Only ten kilometres separate Morocco from Tarifa on the Spanish coast. It is easy to see why the lure of the promised land from the African side tempts many migrants into trying the deceptively short crossing.
Powerful currents and strong winds have doomed hundreds of lives here. Yet, the combined efforts of Madrid and Rabat to curb these attempts have borne fruit. Spain says that, in the last 18 months, human trafficking has fallen by 24 percent on the Morocco-Andalucia route and by 55 percent between the African coast and the Canary islands. But the migrants have not gone away, they have simply tried elsewhere, hence the growing pressure on Ceuta and Melilla, the two very security-conscious Spanish enclaves in Morocco.
Typically, desperate people from sub-Saharan Africa hide in nearby forests and come out at night to try their luck with the aid of makeshift ladders. Many are intercepted by round-the-clock patrols before they get there.
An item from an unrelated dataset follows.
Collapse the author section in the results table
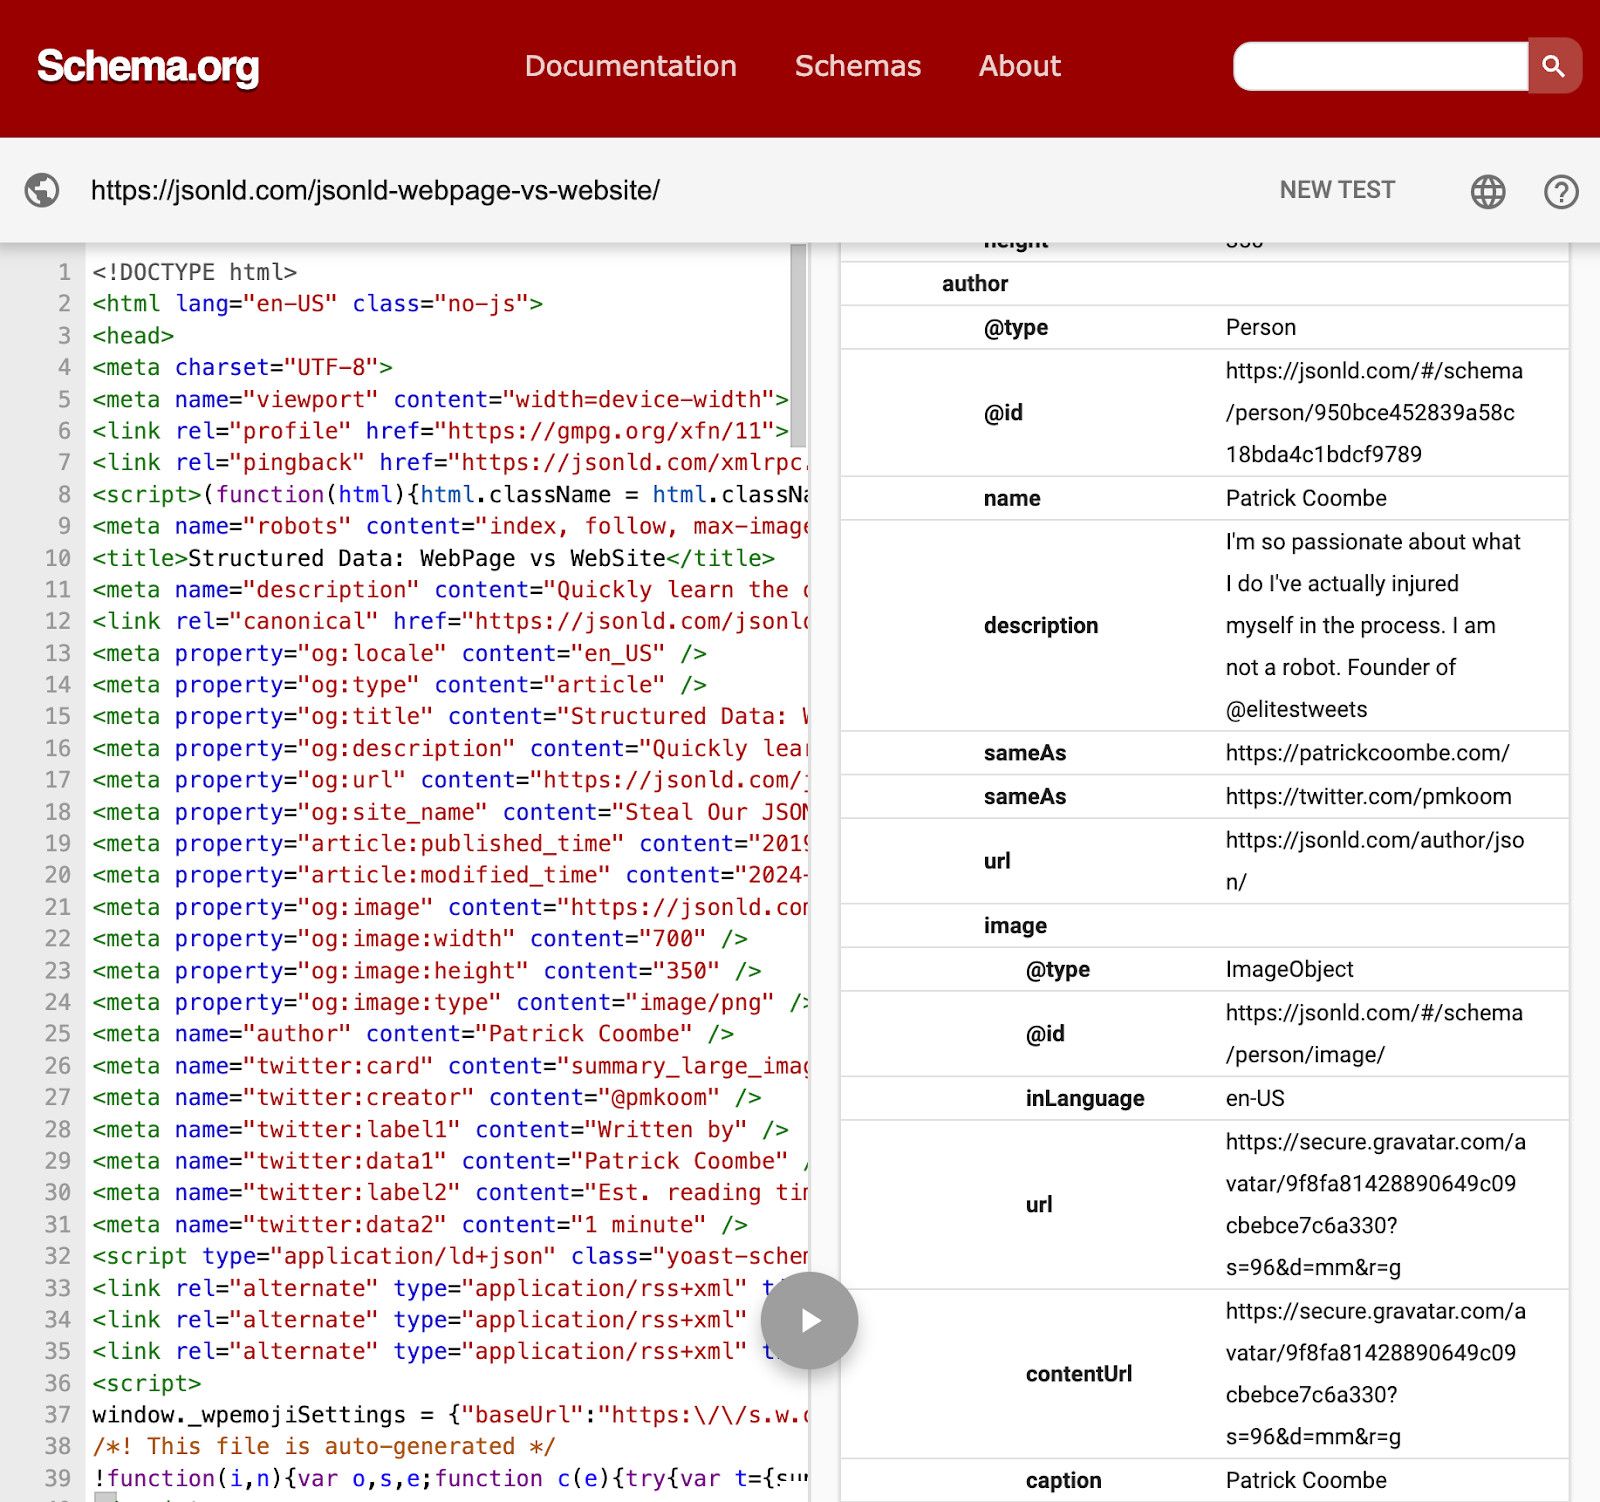This screenshot has height=1502, width=1600. pos(975,283)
Spanish authorities estimate there have been 12,000 attempts to scale the barrier this year and 55,000 individual or collective ones in 2004. On Tuesday night, around 400 people tried to scale the three-metre-high fence around Melilla in one of the biggest mass break-ins. Half of them made it.
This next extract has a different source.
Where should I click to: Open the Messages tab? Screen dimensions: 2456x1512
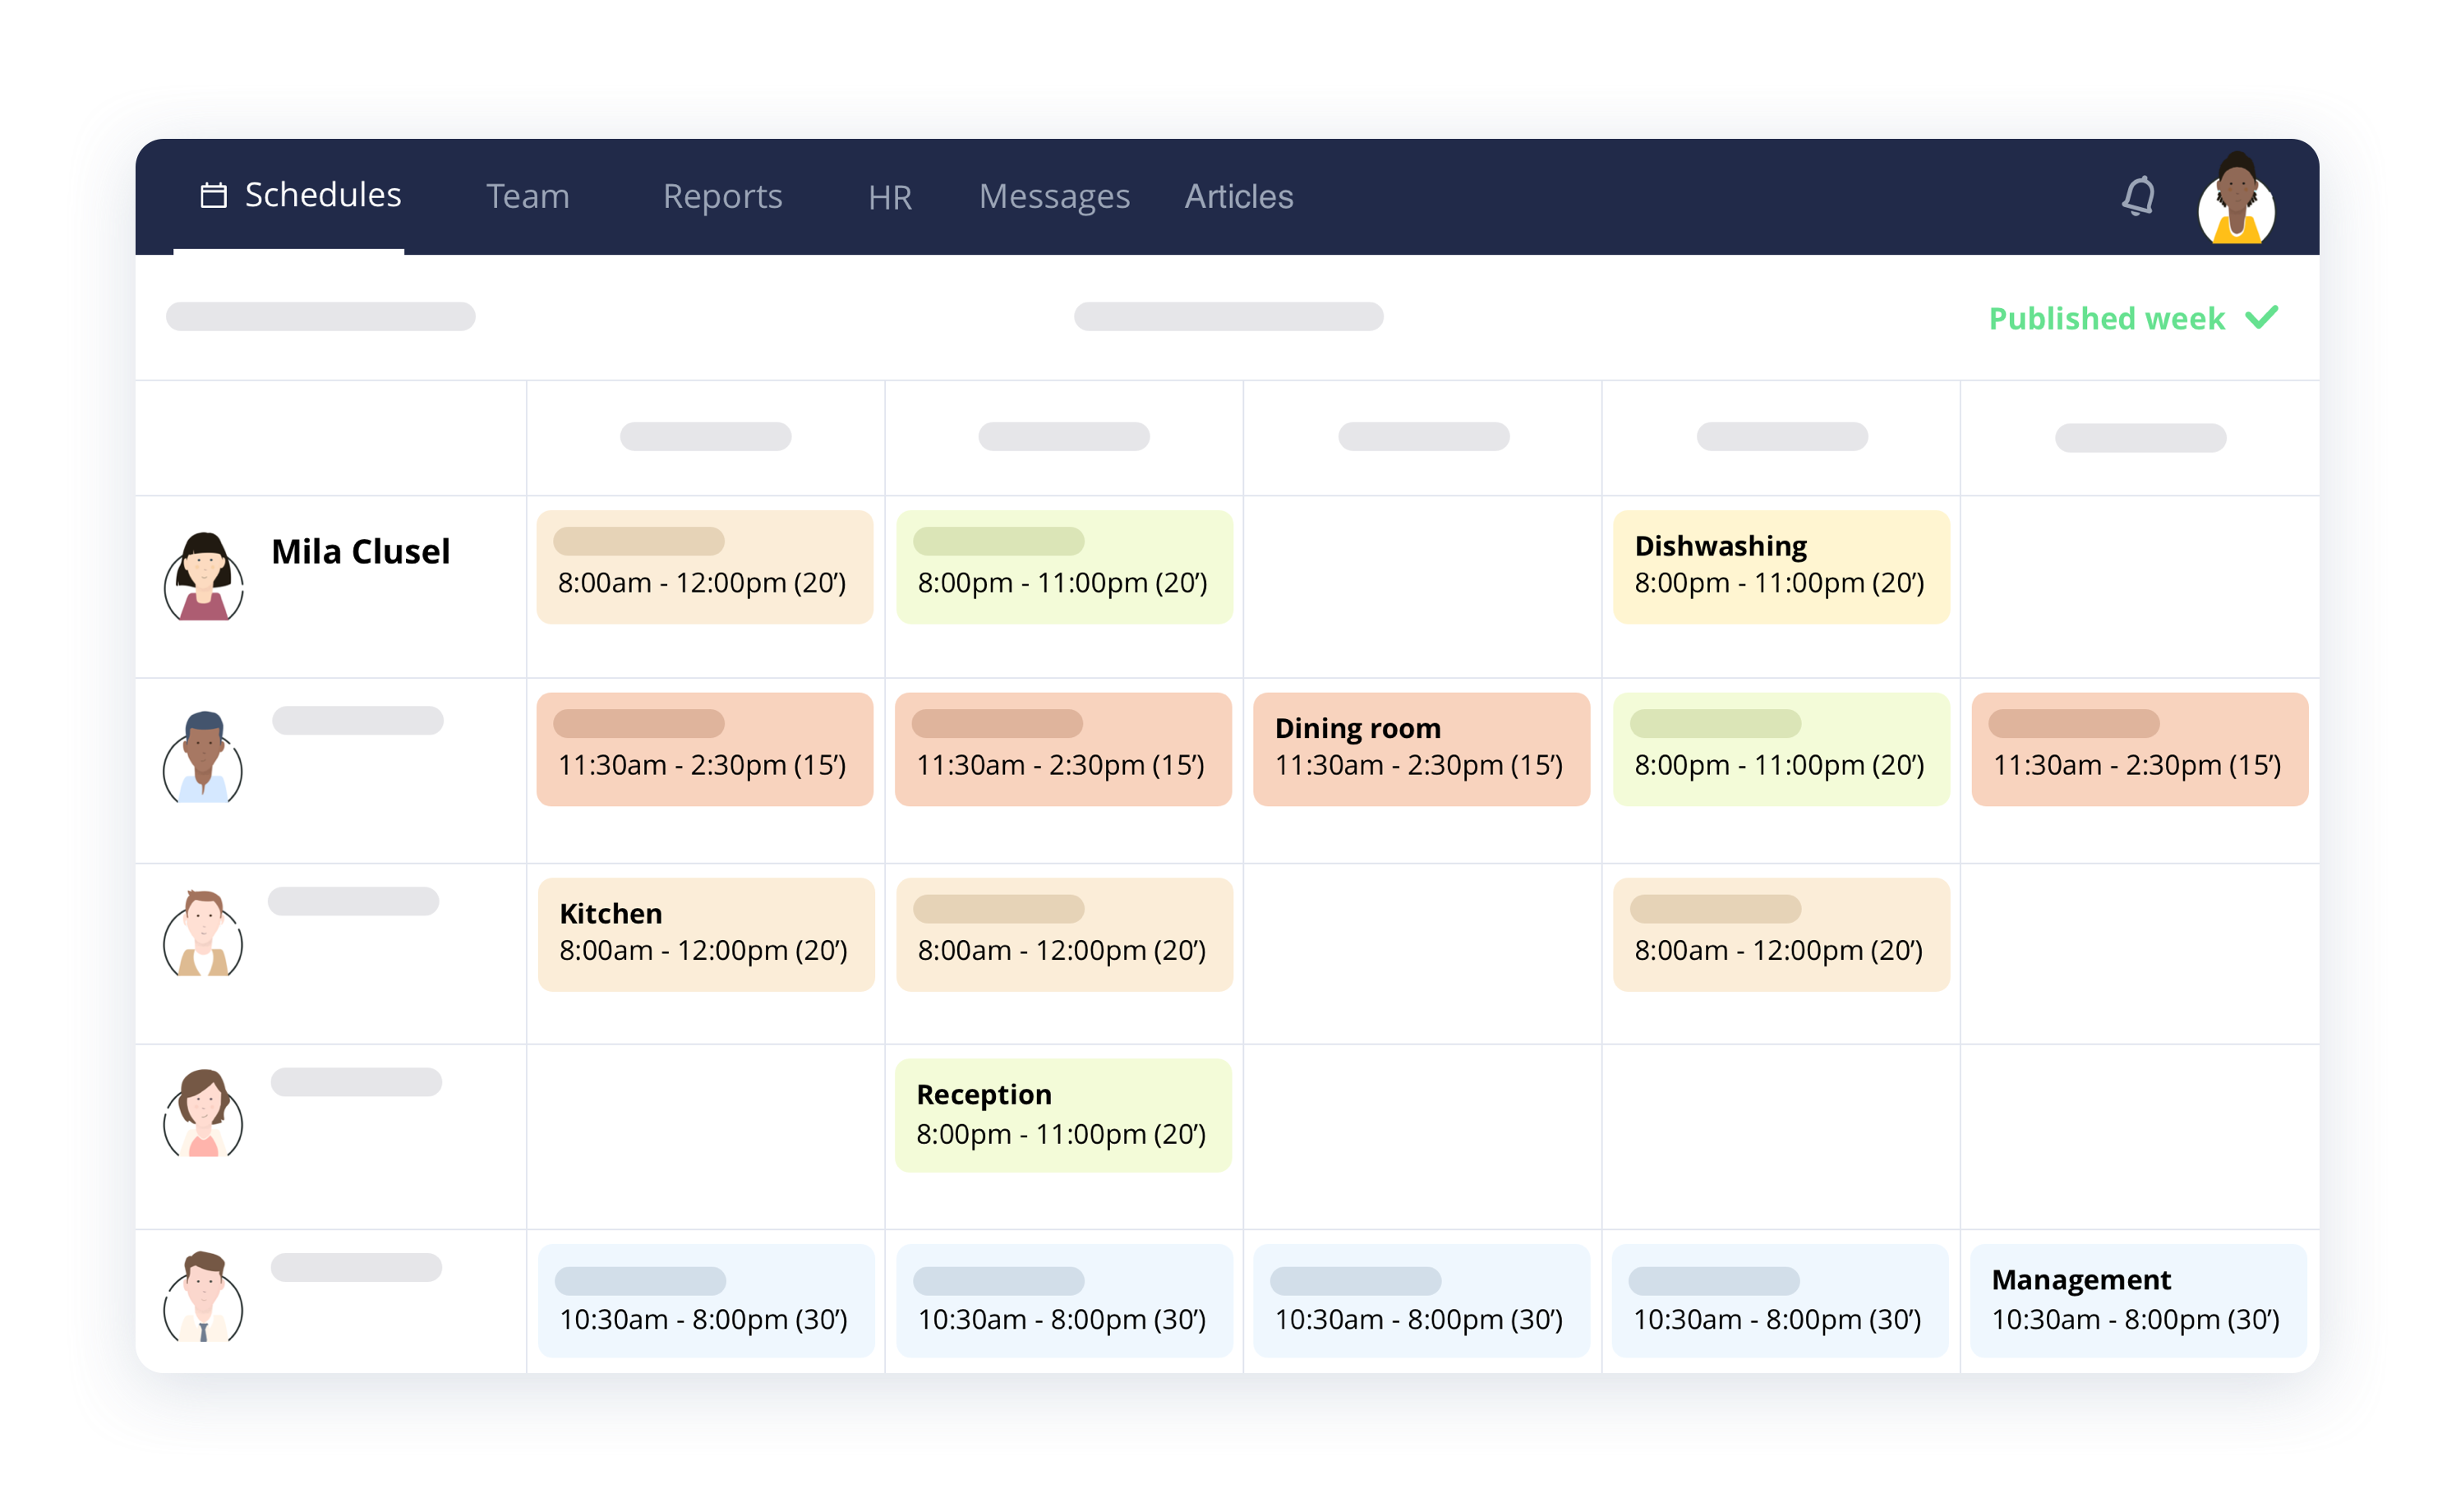coord(1054,196)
Around 40 were injured in the chaos along with five policemen. The swelling population of asylum-seekers has put pressure on the enclaves temporary accommodation centres. But at least those inside have some hope. Those left outside the fence do not. “I’m being excluded,” said one woman who was intercepted. “I’m from the DR Congo, we’re at war, I fled here and now I’m being turned away with my children, just like that.” Of course, such individual stories do not reach the ears of the authorities. For them, the only immediate solution is to make the barrier harder to climb.